The instrument in the photo to the left is a géhú (革胡). As Brandon Voo states:
The Gehu comes in two sizes, the Da-Gehu (large) and the Diyin Gehu (bass). In a Chinese orchestra, they take the same roles as the cello and double bass in a Western symphony orchestra. The four strings of both sizes are tuned exactly like the cello and double bass and are attached to a machine head with gears.
The wikipedia article for the géhú states that it was “developed in the 20th century by the Chinese musician Yang Yusen (杨雨森, 1926-1980)” which I’ll have to confirm once I do some research but given the time frame referenced by Brandon Voo in his article regarding the changes undergoing Chinese Orchestras during the 1950s, Yang Yusen’s dates would fit in fine.
The first recorded reference to the bowed lyra was in the 9th century by the Persian geographer Ibn Khurradadhbih (d. 911); in his lexicographical discussion of instruments he cited the lyra (lūrā) as the typical instrument of the Byzantines along with the urghun (organ), shilyani (probably a type of harp or lyre) and the salandj (probably a bagpipe). The lyra spread widely via the Byzantine trade routes that linked the three continents; in the 11th and 12th centuries European writers use the terms fiddle and lira interchangeably when referring to bowed instruments.
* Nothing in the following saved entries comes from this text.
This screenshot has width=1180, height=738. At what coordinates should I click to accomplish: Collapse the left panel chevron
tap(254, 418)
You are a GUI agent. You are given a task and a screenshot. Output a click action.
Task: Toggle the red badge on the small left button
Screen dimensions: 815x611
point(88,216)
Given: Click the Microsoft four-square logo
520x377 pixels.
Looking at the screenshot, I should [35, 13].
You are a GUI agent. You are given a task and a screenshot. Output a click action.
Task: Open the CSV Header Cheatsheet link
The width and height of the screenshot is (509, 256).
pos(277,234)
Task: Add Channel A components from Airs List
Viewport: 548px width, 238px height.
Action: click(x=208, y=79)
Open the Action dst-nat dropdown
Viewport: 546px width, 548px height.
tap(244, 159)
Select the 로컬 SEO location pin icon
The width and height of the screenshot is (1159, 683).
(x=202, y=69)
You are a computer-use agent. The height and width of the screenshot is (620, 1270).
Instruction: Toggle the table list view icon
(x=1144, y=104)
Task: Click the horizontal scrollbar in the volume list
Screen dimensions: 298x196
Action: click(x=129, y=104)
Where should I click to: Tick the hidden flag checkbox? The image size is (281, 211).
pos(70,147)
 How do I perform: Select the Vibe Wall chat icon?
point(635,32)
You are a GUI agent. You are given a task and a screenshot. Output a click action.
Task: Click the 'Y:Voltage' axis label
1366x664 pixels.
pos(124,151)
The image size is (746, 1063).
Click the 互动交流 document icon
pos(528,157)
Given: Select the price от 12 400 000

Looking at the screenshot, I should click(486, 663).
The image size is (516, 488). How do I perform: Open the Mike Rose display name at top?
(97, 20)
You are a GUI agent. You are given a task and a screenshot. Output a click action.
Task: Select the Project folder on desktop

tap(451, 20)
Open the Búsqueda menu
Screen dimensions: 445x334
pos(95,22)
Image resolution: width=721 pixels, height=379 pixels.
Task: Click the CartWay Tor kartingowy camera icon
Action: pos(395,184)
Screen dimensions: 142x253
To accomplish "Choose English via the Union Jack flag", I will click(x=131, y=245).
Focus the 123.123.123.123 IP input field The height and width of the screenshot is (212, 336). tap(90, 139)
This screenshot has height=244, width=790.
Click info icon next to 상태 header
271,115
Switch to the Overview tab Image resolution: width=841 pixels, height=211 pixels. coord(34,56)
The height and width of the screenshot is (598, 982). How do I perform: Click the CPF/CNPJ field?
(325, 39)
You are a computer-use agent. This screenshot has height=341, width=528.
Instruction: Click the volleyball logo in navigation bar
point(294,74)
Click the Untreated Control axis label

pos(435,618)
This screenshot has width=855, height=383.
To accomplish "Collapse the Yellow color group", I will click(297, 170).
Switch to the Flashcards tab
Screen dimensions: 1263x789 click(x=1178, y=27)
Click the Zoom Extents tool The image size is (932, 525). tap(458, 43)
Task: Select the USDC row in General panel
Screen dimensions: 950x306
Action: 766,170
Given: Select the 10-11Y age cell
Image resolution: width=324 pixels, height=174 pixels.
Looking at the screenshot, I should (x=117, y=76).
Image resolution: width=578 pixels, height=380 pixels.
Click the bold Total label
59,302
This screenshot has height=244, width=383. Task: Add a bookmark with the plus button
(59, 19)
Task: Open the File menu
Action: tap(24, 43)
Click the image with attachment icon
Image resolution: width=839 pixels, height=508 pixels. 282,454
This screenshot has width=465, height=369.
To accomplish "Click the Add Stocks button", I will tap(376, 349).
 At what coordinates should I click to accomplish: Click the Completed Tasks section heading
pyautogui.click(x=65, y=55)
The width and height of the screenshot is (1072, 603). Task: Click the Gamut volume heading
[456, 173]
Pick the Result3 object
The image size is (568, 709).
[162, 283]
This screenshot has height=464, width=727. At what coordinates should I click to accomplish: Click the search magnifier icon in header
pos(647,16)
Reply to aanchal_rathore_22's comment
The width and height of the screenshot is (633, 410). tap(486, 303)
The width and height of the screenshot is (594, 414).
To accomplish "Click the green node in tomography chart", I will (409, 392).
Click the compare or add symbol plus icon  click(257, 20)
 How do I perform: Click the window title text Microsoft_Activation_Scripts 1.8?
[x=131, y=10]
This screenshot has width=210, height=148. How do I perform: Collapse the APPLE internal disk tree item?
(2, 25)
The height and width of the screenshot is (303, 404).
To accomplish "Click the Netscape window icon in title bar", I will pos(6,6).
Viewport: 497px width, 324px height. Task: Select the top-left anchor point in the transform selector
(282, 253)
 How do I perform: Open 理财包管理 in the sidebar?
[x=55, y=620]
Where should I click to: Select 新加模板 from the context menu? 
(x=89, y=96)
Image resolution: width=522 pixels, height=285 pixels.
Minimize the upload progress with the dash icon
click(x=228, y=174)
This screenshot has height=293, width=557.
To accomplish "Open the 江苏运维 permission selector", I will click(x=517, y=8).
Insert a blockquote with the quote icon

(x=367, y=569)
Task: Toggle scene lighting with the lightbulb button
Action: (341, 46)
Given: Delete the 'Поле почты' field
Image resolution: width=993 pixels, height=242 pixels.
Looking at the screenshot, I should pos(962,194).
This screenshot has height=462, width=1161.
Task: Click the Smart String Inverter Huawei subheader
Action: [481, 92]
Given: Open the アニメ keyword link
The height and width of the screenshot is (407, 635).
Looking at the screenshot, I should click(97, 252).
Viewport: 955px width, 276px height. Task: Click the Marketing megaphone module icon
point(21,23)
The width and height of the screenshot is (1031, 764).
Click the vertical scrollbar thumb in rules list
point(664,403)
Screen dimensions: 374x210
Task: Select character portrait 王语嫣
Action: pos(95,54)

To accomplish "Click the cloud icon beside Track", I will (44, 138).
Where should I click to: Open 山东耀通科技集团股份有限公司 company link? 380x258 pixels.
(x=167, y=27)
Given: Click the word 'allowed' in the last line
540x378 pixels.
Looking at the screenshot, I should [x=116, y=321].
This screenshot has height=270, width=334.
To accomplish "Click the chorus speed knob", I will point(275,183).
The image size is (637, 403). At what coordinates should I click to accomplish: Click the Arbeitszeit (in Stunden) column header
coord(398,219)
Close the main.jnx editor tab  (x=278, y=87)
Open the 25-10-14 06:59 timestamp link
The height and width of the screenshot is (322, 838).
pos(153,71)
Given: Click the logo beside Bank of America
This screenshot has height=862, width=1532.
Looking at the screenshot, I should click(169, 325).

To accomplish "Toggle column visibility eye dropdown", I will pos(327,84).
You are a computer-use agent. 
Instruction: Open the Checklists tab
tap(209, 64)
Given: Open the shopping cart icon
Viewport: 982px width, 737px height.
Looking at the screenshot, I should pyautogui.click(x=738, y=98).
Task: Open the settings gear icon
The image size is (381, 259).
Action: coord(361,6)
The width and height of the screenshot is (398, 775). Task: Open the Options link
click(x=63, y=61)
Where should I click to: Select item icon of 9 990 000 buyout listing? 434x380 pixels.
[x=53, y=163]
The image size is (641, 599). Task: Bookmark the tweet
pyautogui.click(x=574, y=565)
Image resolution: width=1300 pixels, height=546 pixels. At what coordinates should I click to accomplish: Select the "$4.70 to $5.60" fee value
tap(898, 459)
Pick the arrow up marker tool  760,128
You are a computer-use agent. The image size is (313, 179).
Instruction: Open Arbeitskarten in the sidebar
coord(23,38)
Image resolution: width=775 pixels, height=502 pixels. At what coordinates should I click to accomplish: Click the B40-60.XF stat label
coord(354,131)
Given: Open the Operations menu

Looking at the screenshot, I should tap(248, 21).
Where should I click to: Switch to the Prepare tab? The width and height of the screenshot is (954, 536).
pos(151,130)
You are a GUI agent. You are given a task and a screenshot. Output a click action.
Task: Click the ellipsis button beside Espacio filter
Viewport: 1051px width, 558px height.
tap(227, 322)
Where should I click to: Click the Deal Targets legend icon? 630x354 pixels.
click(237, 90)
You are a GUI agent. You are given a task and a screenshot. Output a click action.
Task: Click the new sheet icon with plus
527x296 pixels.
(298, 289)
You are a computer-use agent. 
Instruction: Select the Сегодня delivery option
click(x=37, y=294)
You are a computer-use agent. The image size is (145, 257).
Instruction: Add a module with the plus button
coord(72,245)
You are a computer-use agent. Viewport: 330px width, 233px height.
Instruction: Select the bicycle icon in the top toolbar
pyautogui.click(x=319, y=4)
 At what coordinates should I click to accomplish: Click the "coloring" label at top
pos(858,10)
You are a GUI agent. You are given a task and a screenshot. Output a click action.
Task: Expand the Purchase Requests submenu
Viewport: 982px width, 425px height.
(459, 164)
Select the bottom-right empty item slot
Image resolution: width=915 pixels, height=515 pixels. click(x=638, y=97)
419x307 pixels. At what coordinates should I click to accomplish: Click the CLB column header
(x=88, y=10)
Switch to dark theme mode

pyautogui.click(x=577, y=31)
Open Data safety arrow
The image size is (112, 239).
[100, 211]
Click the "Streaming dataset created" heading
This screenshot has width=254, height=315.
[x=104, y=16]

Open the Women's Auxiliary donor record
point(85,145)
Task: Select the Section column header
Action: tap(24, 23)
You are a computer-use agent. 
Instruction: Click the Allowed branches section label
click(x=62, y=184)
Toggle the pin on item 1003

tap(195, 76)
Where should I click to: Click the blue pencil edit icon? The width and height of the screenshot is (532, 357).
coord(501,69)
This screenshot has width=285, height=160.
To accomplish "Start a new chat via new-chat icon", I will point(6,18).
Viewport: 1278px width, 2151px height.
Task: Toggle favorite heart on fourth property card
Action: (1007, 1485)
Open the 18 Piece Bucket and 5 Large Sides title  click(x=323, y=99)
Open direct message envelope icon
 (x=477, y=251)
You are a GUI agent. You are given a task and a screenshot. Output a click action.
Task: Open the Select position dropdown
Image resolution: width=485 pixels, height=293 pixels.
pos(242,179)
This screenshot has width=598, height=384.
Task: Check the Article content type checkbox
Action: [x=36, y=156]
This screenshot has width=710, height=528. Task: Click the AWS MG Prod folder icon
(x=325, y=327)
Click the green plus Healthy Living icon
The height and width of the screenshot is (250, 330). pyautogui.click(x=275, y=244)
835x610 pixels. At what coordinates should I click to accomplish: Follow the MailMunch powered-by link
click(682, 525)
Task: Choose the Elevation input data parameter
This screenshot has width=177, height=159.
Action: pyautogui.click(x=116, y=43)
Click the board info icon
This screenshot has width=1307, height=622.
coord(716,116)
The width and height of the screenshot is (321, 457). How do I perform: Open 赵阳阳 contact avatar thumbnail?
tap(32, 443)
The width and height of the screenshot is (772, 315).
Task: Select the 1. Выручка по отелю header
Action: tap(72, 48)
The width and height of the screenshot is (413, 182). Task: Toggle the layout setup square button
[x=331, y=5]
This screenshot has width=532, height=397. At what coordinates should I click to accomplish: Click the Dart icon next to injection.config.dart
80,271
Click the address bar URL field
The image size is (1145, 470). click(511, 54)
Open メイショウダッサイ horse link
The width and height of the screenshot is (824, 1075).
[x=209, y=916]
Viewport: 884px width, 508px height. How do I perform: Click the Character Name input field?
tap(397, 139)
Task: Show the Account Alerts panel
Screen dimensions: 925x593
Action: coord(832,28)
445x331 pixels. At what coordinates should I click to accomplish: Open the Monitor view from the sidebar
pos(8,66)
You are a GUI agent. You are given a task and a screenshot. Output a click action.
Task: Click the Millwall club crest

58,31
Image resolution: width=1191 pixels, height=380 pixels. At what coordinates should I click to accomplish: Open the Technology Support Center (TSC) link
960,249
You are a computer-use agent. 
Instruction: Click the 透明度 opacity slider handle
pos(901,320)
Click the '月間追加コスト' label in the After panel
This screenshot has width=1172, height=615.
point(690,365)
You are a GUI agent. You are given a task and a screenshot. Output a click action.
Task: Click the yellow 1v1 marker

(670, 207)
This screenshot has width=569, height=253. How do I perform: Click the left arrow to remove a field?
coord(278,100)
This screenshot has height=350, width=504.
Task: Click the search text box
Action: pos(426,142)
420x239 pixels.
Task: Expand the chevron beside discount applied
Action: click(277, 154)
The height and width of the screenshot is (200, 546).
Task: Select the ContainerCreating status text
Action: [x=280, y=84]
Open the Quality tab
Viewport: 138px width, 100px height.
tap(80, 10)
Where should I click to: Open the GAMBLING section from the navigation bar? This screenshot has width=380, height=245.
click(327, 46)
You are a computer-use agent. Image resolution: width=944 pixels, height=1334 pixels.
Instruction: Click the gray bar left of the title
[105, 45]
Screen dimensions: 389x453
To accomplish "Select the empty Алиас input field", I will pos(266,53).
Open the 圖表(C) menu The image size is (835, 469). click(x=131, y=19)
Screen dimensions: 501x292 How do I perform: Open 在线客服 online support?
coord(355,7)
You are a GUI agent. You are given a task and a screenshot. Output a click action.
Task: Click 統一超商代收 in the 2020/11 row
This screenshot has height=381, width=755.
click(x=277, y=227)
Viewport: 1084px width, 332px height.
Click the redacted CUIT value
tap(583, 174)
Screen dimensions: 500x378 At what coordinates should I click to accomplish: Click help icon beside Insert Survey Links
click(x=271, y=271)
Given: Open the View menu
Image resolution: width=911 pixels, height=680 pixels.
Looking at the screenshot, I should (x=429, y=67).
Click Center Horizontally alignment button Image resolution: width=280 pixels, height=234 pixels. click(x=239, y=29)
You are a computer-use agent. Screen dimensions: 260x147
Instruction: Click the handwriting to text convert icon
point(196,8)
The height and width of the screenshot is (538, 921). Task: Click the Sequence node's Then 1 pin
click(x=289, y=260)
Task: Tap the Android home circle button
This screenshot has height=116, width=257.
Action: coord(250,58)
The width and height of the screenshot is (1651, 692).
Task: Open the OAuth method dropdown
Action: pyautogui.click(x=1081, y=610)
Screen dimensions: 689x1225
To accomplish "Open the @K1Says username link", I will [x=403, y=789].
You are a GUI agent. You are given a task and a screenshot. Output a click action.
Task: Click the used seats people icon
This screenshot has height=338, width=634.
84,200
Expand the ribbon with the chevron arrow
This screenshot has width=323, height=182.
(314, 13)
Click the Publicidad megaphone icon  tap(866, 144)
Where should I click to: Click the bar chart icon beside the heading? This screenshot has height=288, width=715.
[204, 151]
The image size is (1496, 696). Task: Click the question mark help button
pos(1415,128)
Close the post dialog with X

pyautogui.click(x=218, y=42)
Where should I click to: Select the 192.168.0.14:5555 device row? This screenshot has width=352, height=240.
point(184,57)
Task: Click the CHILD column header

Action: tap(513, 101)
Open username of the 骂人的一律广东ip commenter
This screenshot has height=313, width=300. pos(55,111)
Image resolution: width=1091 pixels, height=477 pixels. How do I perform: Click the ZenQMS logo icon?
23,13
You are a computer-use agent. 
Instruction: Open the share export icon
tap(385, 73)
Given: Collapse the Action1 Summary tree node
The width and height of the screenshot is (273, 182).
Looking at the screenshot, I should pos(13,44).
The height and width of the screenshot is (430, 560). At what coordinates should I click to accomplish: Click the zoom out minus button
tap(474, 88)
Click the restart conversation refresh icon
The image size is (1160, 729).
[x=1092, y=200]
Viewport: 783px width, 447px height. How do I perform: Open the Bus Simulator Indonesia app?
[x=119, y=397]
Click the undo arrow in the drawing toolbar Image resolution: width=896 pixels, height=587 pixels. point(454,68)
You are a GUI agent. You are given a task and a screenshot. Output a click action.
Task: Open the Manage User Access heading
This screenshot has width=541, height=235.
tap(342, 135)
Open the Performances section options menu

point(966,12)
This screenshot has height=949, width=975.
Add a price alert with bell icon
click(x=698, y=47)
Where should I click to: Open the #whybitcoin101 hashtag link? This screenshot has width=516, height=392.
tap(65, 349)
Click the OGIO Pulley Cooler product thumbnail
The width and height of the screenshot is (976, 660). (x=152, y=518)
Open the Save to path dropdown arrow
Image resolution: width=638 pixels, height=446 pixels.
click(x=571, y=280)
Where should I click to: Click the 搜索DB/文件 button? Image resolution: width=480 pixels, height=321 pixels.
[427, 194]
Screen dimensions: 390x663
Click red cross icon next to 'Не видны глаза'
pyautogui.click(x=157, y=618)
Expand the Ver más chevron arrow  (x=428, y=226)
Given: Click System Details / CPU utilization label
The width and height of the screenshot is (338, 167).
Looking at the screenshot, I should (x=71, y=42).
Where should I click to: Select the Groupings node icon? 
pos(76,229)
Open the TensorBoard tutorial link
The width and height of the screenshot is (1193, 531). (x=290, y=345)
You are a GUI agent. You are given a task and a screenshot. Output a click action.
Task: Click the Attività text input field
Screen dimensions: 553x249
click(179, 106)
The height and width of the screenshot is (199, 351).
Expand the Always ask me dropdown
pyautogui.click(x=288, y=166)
In the meantime, the rabāb, the bowed string instrument of the Arabic world, was introduced to Western Europe possibly through the Iberian Peninsula and both instruments spread widely throughout Europe giving birth to various European bowed instruments such as the medieval rebec, the Scandinavian and Icelandic talharpa, and the Celticcrwth. A notable example is the Italian lira da braccio, a 15th-century bowedstring instrument which is considered by many as the predecessor of the contemporary violin.
While it’s never a good idea to take Wikipedia as the final say about any topic, it’s usually a great starting point for research. Being adequately sourced helps, obviously. The entry for the Chinese erhu states that:
The erhu can be traced back to instruments introduced into China more than a thousand years ago. It is believed to have evolved from the xiqin (奚琴), which was described as a foreign, two-stringed lute in Yue Shu (樂書, yuèshū, lit. book of music), an encyclopedic work on music written by music theoristChen Yang in the Northern Song Dynasty. The xiqin is believed to have originated from the Xi people of Central Asia, and have come to China in the 10th century.
Bowed strings seemed to have originated as a whole in the Middle East and/or Central Asia–regions of the world that share a lot of overlapping cultural ties–and then spread West and East into Europe and Asia.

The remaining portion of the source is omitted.